■ **THE EXERCISE**:
Print the listing below, from the line containing "This screenshot has" through the end of the listing, with every line reproduced as it stands. Leave the pictures out of your answer.

■ **ENTRIES SHOWN**:

-- Start --

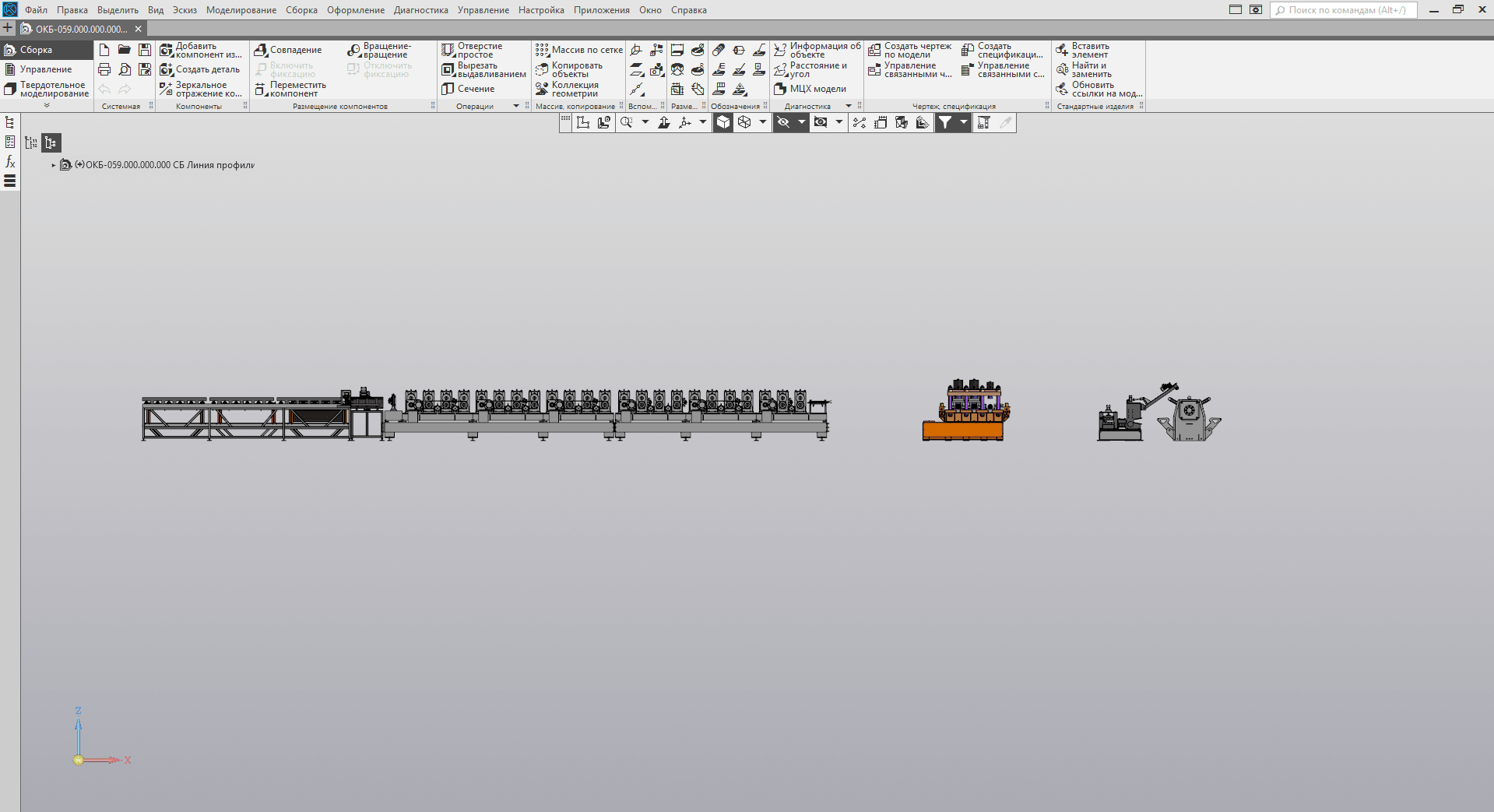Open the Диагностика panel dropdown arrow

point(849,106)
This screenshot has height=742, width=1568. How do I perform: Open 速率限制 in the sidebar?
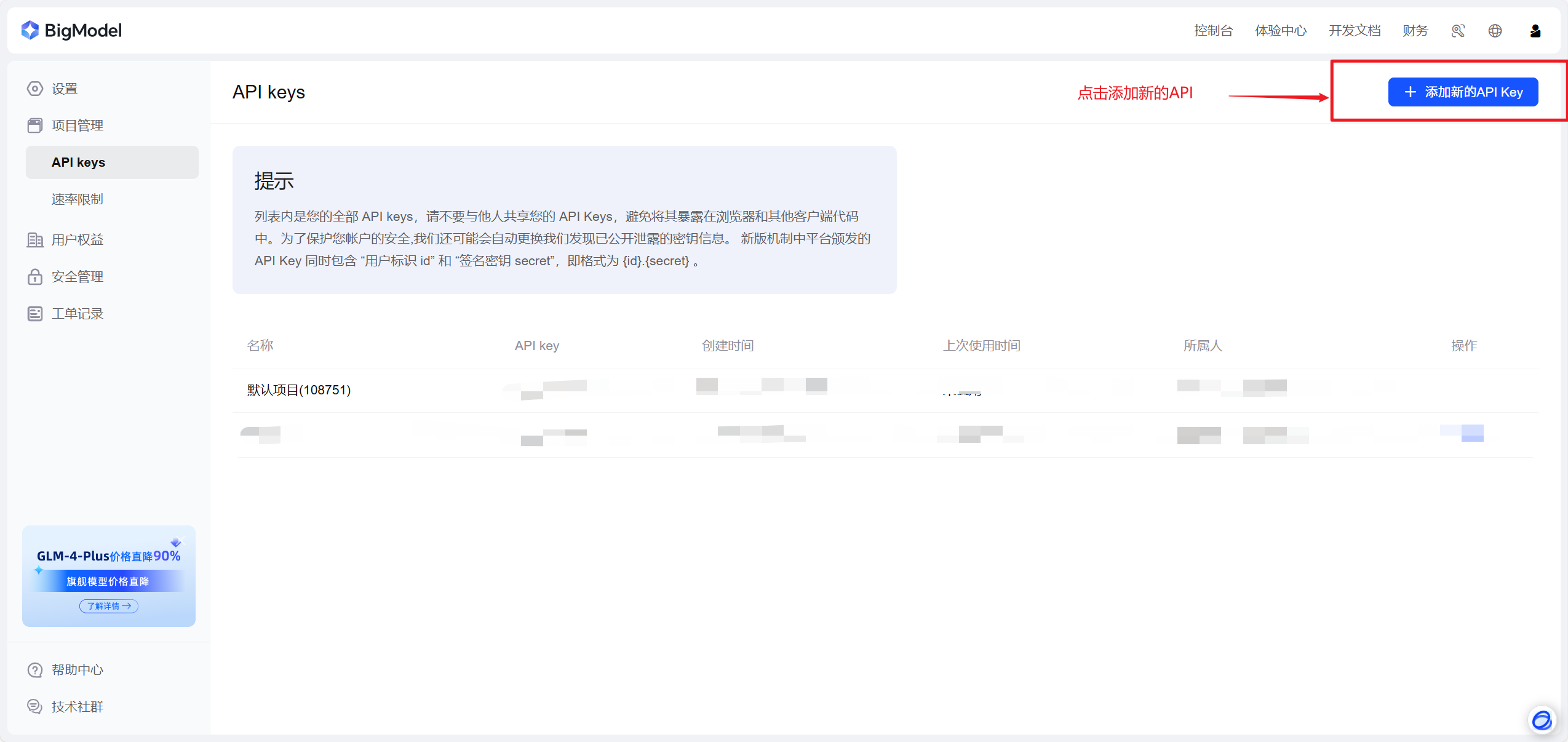[78, 199]
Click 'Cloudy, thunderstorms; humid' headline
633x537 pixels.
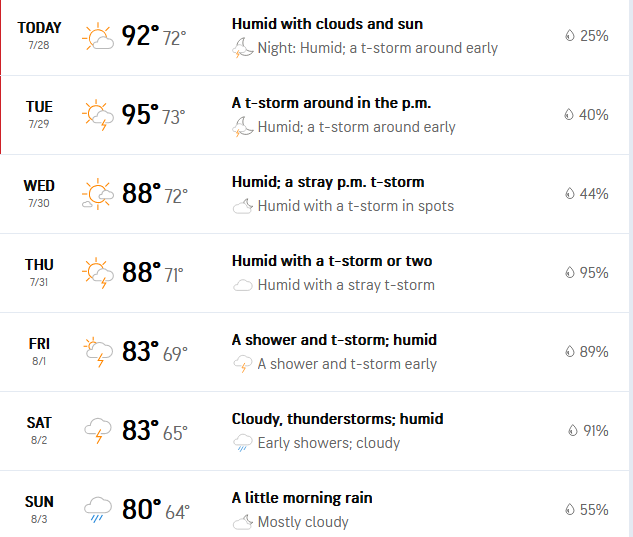click(337, 419)
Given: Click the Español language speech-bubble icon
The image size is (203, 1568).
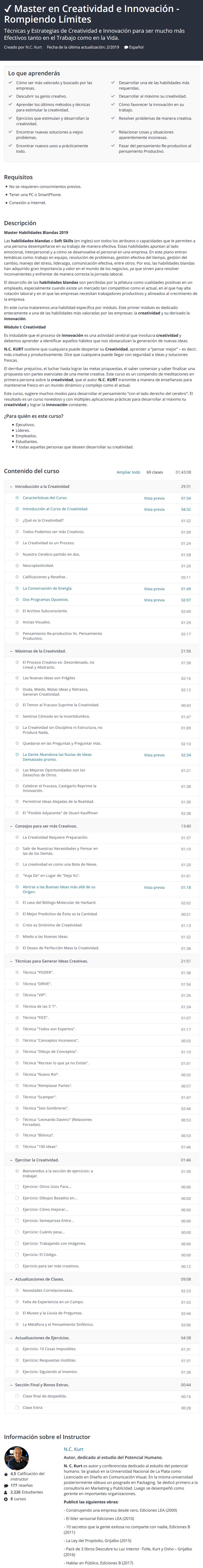Looking at the screenshot, I should [126, 47].
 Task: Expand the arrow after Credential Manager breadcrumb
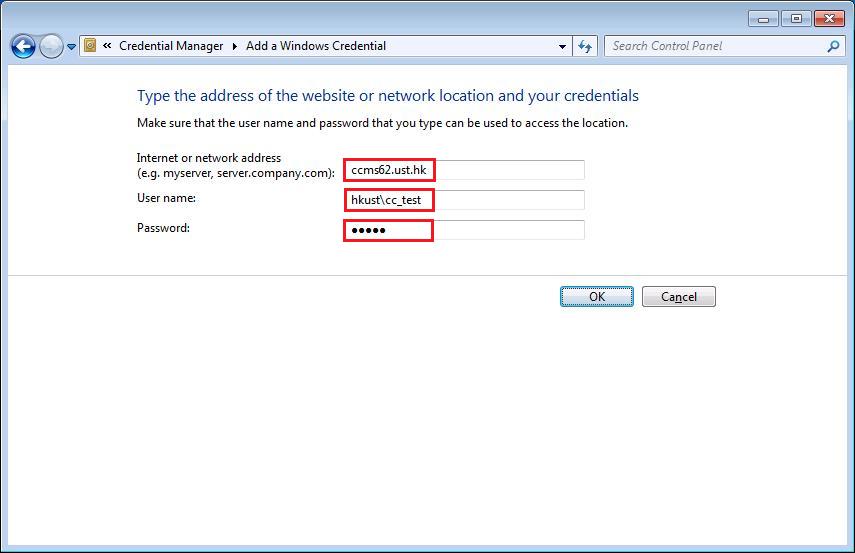236,46
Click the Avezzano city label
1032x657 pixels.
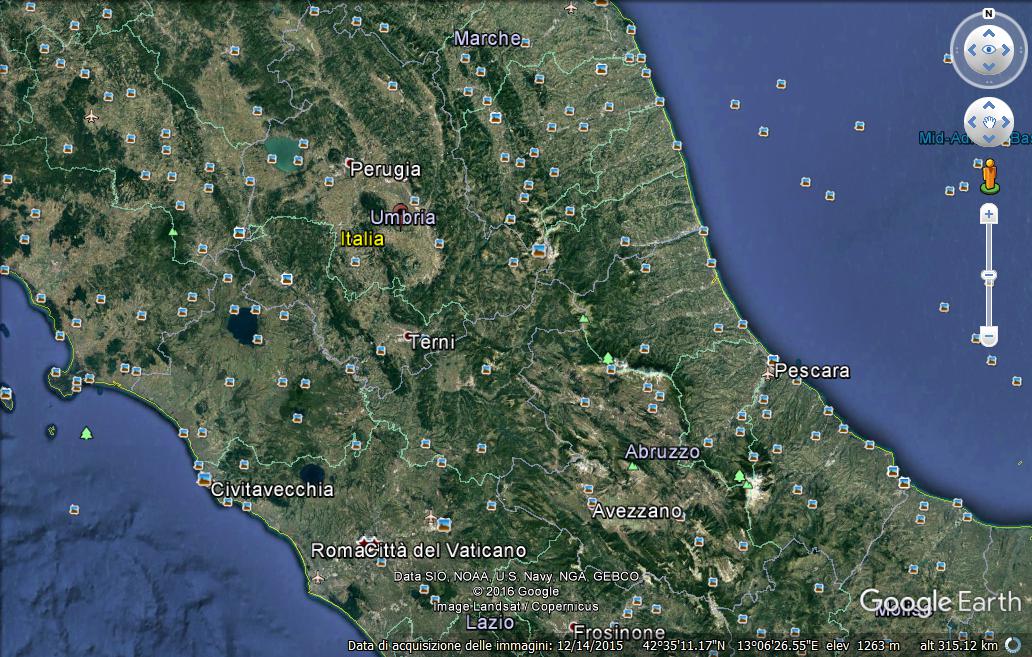pos(637,511)
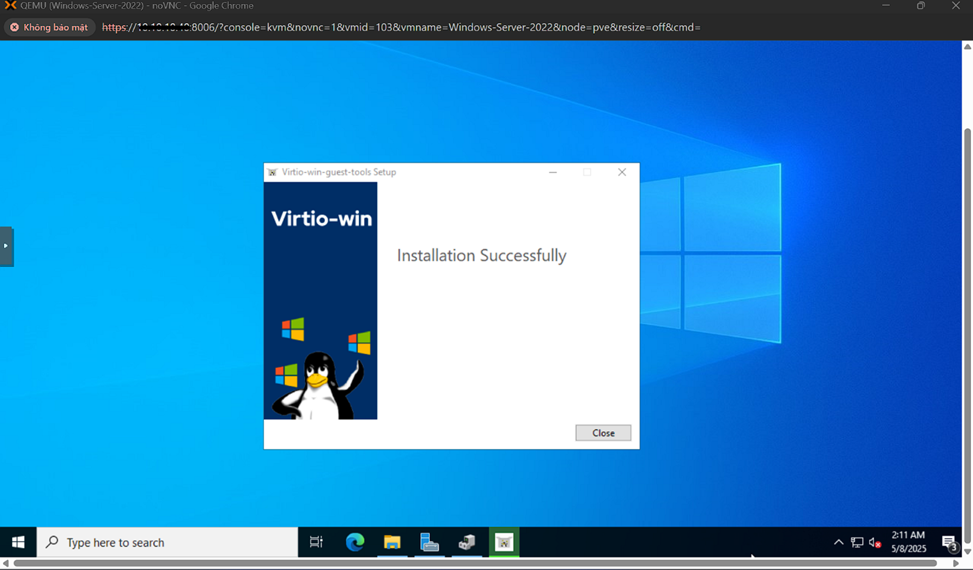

-- End --

■ **RESULT BELOW**:
This screenshot has height=742, width=1568. How do I perform: Open 速率限制 in the sidebar?
[78, 199]
Click 'Cloudy, thunderstorms; humid' headline
633x537 pixels.
click(337, 419)
Given: Click the Español language speech-bubble icon
The image size is (203, 1568).
Looking at the screenshot, I should [126, 47].
 Task: Expand the arrow after Credential Manager breadcrumb
236,46
Click the Avezzano city label
1032x657 pixels.
pos(637,511)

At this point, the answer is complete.